Küresel Gerilimler, Güvenlik Reflekslerini Tetikliyor
Ukrayna-Rusya savaşı hâlâ devam ederken, Orta Doğu’da İsrail-Filistin çatışmaları yeni bir kırılma noktasına ulaşmış durumda. Güney Çin Denizi'nde ABD-Çin gerilimi, Tayvan çevresinde tırmanan askeri tatbikatlar ve NATO’nun doğuya doğru genişleme stratejileri dünya genelinde bir “kriz zinciri”nin halkalarını oluşturuyor. Bu zincir, ülkelerin hem savunma doktrinlerini hem de diplomatik dilini kökten değiştirmiş durumda.
Silah Lobisi ve Küresel Savunma Devleri
Savunma harcamalarındaki artış yalnızca devletlerin tercihine dayanmıyor. Dünyanın önde gelen askeri üreticileri olan Lockheed Martin, Raytheon, BAE Systems, Northrop Grumman, Thales, Leonardo ve Çin merkezli Norinco gibi dev şirketler, küresel güvenlik ortamındaki belirsizliklerden ekonomik fayda sağlayan aktörler olarak öne çıkıyor. Bu firmalar, yalnızca üretici değil aynı zamanda politik süreçlerin perde arkasında yönlendirici konumda.

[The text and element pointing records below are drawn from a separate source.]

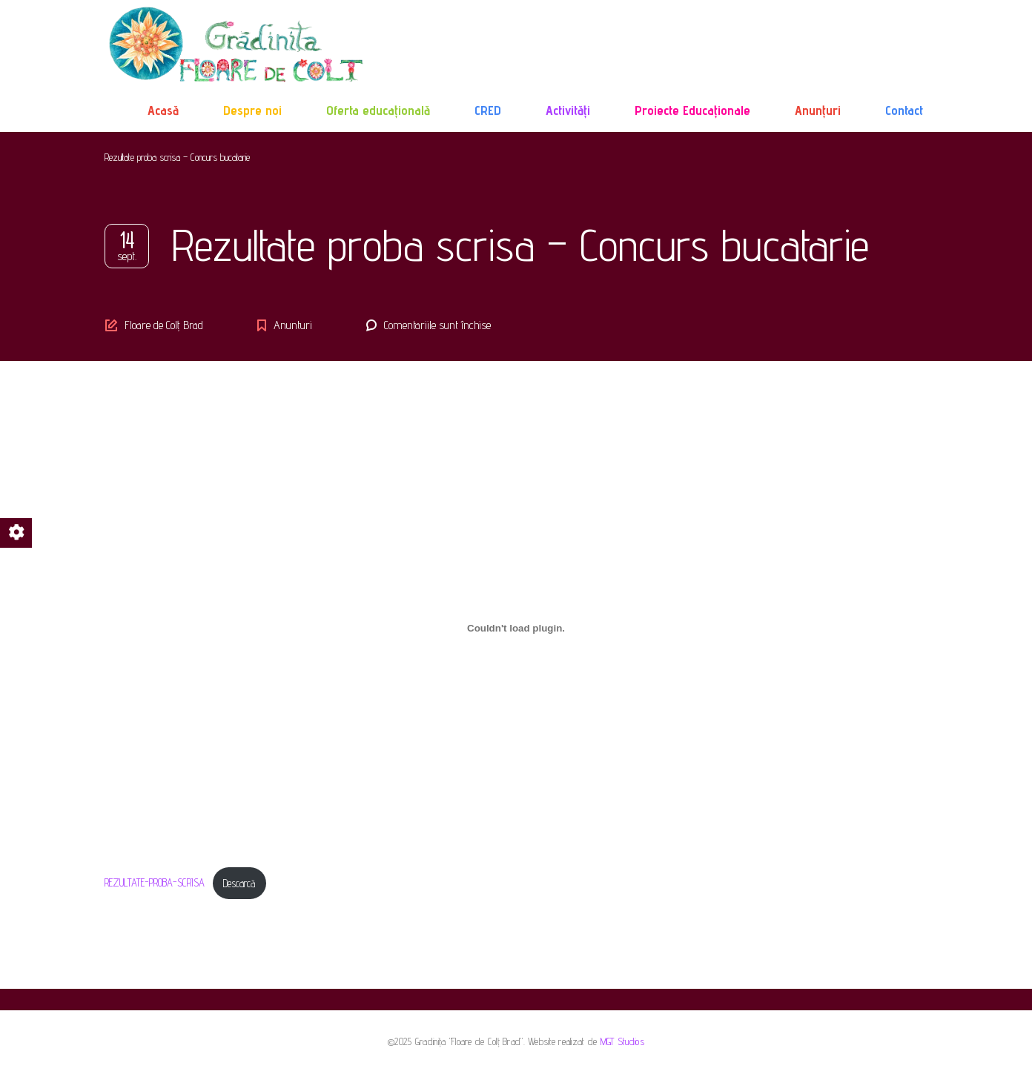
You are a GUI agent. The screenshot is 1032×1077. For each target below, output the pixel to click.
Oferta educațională (378, 110)
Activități (568, 110)
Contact (904, 110)
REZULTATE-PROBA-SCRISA (155, 883)
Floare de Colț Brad (164, 325)
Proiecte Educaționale (692, 110)
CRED (487, 110)
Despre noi (252, 110)
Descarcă (239, 883)
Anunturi (293, 325)
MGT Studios (622, 1041)
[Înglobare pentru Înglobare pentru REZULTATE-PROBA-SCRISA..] (516, 627)
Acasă (163, 110)
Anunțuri (818, 110)
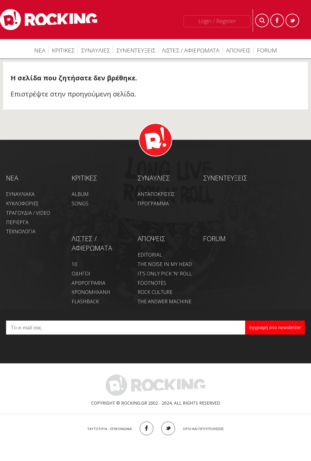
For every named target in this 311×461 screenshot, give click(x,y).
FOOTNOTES (152, 283)
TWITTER (168, 428)
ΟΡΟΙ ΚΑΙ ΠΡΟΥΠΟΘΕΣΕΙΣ (203, 428)
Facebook (277, 20)
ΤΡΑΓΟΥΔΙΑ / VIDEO (28, 213)
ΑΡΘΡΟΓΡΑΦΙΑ (88, 283)
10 (74, 264)
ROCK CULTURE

Bazı uzmanlar, bu şirketlerin “silah lobisi” aracılığıyla krizleri bir tür pazar fırsatına dönüştürmeye çalıştığını savunuyor. Bu bağlamda artan askeri harcamaların bir yönü de küresel savunma sektörünün talepleriyle şekilleniyor olabilir.
Tarihten Ders Almak Mümkün mü?
Tarih bize gösteriyor ki büyük savaşlar çoğu zaman büyük silahlanma süreçlerinin ardından gelir. 20. yüzyılın başındaki silahlanma yarışları, önce Birinci Dünya Savaşı’na, ardından daha yıkıcı olan İkinci Dünya Savaşı’na zemin hazırlamıştı. Günümüzde ise benzer bir dinamiğin farklı aktörlerle yeniden şekillendiğini görüyoruz. Ancak bu kez tablo biraz daha karmaşık: Nükleer caydırıcılık, ekonomik karşılıklı bağımlılık ve kamuoyunun savaşa karşı daha duyarlı olması, doğrudan bir dünya savaşını frenleyen unsurlar arasında.

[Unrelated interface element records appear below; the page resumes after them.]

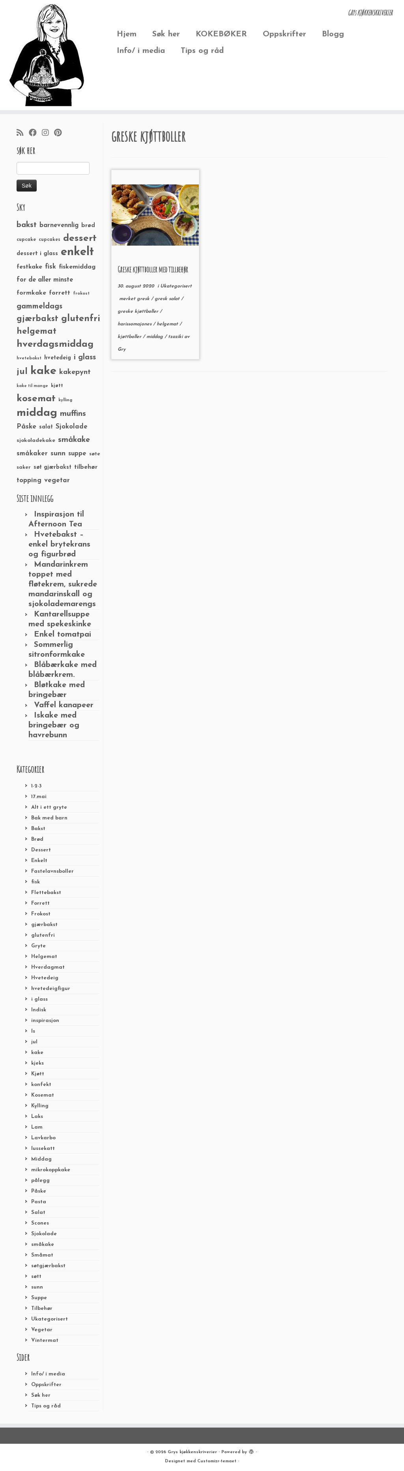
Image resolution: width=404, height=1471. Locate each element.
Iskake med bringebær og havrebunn (53, 725)
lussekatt (43, 1148)
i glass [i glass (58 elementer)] (85, 357)
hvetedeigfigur (50, 988)
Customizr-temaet (216, 1461)
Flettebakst (46, 892)
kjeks (37, 1063)
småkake (42, 1244)
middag (155, 336)
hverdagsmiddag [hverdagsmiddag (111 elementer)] (55, 344)
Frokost (40, 914)
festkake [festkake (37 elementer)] (29, 267)
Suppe (39, 1297)
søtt (36, 1276)
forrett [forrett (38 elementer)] (59, 293)
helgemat (168, 324)
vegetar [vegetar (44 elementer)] (57, 480)
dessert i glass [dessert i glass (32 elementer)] (37, 254)
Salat (38, 1212)
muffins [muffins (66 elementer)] (73, 414)
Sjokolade (44, 1233)
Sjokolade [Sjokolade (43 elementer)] (72, 426)
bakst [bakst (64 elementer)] (27, 225)
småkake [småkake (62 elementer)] (74, 440)
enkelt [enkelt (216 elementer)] (77, 252)
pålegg (40, 1180)
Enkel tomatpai (62, 635)
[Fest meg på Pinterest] (60, 133)
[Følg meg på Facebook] (35, 133)
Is (33, 1031)
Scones (40, 1223)
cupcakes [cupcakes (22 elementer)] (49, 239)
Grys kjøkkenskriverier (192, 1452)
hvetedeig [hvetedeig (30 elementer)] (57, 358)
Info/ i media (141, 51)
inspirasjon (45, 1020)
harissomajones (135, 324)
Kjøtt (37, 1073)
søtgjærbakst (48, 1265)
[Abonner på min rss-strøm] (23, 133)
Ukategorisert (49, 1319)
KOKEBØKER (221, 34)
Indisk (38, 1010)
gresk (144, 299)
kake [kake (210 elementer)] (43, 371)
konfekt (41, 1084)
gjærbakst (44, 924)
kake (37, 1052)
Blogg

Yine de, dünya bir “sürekli kriz hali” içinde savunma sanayiine yatırım yaparken, barışın teminatı olan diplomasi, diyalog ve çok taraflı iş birliği zayıflıyor. Bu durum, topyekûn bir savaştan ziyade sürekli devam eden bölgesel çatışmaların yeni norm haline gelmesine neden olabilir.

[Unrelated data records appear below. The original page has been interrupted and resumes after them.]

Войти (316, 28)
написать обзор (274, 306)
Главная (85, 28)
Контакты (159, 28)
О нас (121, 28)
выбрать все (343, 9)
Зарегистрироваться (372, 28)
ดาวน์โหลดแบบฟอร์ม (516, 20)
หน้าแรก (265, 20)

Savunma sanayine yapılan yatırımların büyüklüğü, devletlerin geleceğe dair duyduğu kaygının aynasıdır. Ancak bu aynada sadece tehditler değil, aynı zamanda büyük ekonomik çıkarlar da yansıyor. Eğer ülkeler sadece savunmaya yatırım yapar, barışa yatırım yapmazsa, bu gidişatın sonu kaçınılmaz olarak çatışmalar olacaktır. Silahlar konuşmadan önce diplomasinin sesini yükseltmek, insanlık adına en büyük sorumluluğumuzdur.